To shed some light on the the question of whether this is an outrage or reasonable, here’s a quick TOR 101 lesson.  TOR (name comes from The Onion Router, but no relation to the satirical web site) is a means of using the Internet anonymously. Individual computers (of volunteers) provide entry into and exit from anonymous, encrypted network paths–sort of a series of safe houses that let computer traffic pass from one to the next without recording from whence it came or whither it goest. (Disclosure: I’ve not used it, got as far as downloading the software, installing it, and chickening out. So somebody who has it running live can no doubt improve and correct that description.) Also: lots of good explanations around the web, including one from EFF’s “in plain English” series. The key thing is that the set-up provides a theoretically untraceable way to navigate the Internet, and can be installed on any computer.

The library proposes to offer an exit for TOR, meaning people could use its computer network to download materials anonymously. A bunch of questions ensue: what do people do in TOR, and does this activity matter as a point of library policy? The dark speculations come easily: Deal drugs? Send a bomb threat? Plot insurrection or worse? Just steal software? But in the other column, there are better possibilities: evading censorship for for political art? Blowing the whistle on unconstitutional surveillance? Negotiating a job offer across international borders or protecting a trade secret? Organizing for rights in a closed regime? Negotiating safe passage for a political prisoner?

Since it’s software, TOR is simply a platform for human purposes, be they benign or malignant. It is no more culpable than the library card catalog of a previous era: those listed  how to find books on the shelves, providing neutral access to anything, be it The Anarchist Cookbook or Charlotte’s Web. What patrons did with the books was their concern, and librarians at least aspired to stay out of that question.
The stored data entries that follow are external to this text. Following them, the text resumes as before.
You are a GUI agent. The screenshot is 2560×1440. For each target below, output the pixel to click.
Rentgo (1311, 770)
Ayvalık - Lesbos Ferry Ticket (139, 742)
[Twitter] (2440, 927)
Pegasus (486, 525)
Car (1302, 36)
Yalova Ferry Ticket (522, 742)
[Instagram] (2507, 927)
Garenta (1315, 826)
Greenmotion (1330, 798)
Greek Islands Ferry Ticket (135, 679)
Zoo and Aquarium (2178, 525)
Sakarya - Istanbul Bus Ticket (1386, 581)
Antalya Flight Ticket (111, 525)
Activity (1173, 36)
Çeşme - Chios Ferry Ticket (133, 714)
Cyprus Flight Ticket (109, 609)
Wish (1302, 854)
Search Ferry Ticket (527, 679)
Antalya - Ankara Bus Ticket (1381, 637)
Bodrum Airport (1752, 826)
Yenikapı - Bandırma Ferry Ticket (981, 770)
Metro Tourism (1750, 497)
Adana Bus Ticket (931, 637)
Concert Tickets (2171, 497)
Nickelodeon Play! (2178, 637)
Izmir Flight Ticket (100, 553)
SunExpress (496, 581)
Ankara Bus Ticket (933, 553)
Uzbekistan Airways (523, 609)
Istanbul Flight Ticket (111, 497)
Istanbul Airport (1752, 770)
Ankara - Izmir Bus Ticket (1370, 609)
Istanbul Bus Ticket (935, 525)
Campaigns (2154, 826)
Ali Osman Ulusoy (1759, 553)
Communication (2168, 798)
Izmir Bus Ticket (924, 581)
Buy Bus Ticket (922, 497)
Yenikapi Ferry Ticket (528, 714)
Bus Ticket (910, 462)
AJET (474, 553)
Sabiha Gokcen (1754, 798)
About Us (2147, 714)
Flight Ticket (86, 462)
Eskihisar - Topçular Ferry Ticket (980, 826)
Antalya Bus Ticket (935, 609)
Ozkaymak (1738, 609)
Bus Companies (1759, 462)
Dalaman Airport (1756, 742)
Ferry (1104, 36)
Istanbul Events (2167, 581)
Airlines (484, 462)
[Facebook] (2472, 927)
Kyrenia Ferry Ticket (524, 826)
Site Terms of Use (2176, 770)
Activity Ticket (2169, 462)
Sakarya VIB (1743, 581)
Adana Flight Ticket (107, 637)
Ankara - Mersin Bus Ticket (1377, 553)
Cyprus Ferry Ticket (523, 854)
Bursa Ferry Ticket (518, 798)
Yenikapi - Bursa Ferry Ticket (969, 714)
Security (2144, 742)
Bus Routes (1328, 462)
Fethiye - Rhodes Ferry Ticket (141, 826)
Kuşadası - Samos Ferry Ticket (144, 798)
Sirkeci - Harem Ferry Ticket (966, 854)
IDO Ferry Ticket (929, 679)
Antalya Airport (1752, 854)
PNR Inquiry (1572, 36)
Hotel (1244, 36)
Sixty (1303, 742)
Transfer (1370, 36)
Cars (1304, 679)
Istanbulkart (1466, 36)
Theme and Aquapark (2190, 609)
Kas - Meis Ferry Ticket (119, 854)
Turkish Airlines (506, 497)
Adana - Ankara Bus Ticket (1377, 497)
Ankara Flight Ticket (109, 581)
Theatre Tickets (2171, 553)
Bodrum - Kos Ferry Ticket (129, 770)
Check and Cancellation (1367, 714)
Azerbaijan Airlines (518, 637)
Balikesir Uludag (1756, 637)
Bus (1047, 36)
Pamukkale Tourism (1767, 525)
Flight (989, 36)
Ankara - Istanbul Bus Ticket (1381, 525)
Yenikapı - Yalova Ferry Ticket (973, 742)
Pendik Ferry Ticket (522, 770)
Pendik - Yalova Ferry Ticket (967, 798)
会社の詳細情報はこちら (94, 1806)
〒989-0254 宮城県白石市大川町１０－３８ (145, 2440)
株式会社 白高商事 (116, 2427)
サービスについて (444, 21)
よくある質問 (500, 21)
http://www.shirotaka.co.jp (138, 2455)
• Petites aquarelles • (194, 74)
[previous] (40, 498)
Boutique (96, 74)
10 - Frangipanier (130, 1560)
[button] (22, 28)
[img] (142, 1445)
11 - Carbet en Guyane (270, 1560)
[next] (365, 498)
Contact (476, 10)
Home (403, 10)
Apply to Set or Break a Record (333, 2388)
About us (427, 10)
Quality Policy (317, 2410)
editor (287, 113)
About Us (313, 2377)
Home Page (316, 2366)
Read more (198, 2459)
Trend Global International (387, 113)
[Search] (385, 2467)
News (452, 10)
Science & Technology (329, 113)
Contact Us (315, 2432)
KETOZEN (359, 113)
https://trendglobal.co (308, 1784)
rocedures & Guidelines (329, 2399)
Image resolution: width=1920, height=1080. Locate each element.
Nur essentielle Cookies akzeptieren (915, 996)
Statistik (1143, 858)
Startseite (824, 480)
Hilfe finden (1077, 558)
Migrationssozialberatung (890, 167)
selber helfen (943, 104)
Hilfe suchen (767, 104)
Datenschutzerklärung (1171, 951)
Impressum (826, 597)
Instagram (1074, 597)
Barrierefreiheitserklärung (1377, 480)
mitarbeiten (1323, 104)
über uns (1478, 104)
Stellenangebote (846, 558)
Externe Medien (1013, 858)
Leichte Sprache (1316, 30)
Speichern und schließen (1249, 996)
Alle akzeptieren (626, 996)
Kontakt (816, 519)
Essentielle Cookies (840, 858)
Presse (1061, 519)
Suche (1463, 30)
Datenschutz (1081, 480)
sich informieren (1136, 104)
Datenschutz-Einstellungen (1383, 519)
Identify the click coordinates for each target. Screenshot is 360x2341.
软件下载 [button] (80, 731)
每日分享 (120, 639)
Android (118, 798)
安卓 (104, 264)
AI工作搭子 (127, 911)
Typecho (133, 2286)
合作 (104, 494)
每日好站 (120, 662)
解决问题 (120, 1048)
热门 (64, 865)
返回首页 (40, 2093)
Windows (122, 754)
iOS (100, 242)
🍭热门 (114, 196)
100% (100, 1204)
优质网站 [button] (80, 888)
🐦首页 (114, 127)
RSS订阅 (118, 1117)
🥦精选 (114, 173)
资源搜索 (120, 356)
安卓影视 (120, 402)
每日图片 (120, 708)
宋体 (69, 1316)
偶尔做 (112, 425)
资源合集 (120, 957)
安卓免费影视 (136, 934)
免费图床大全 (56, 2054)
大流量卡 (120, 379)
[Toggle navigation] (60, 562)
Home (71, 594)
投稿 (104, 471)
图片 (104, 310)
Were I still a librarian, I would be vexed by this one. It’s a first-amendment loving profession, and access is central (both characteristics resonate with me). At the same, criminal activity such as Silk Road, or ransomware bots, may live in TOR, organizing capacity for hate groups, and human trafficking networks could lurk as well. Yet, TOR’s stated goals are to support free expression, privacy, and human rights, and libraries, in their nerdy, sometimes quaint way aim to live that mission every day. If some teenage Ai Wei Wei-type in is trying to get her message out, and my library is her exit relay, should I say no? Access is entwined with the right to privacy: being able to checking out the oft-banned Ulysses, for instance, means being able to check this out more or less anonymously. If I use a library terminal to tap the Internet, what content is fair game, and what level of privacy is appropriate?

I think on the whole (particularly if I were a New Hampshire librarian–a state that has “Live Free Or Die” on its license plants), I’d brave the battle and provide the relay. Libraries are networks, and although its easy to stay out of the fray, and let others fight this battle, who is really doing it from the public interest side? Our Google overlords have already got a huge advantage, and are so unfazed by their ability to track our every move online that their position–something which I think the STASI would have been fine with — is “don’t do anything that you shouldn’t, and everything will be fine.” Privacy in our lawful actions is not something we should compelled to give up, nor do our intentions and our explanations of what we might do become property of the state, even if some of our fellow inhabitants of the planet have dark ones, and use tools to foment them. TOR is tool to keep things private, at least some of which should be, even at a public library, perhaps even particularly there, where there is a means to discuss the public good and answer to it.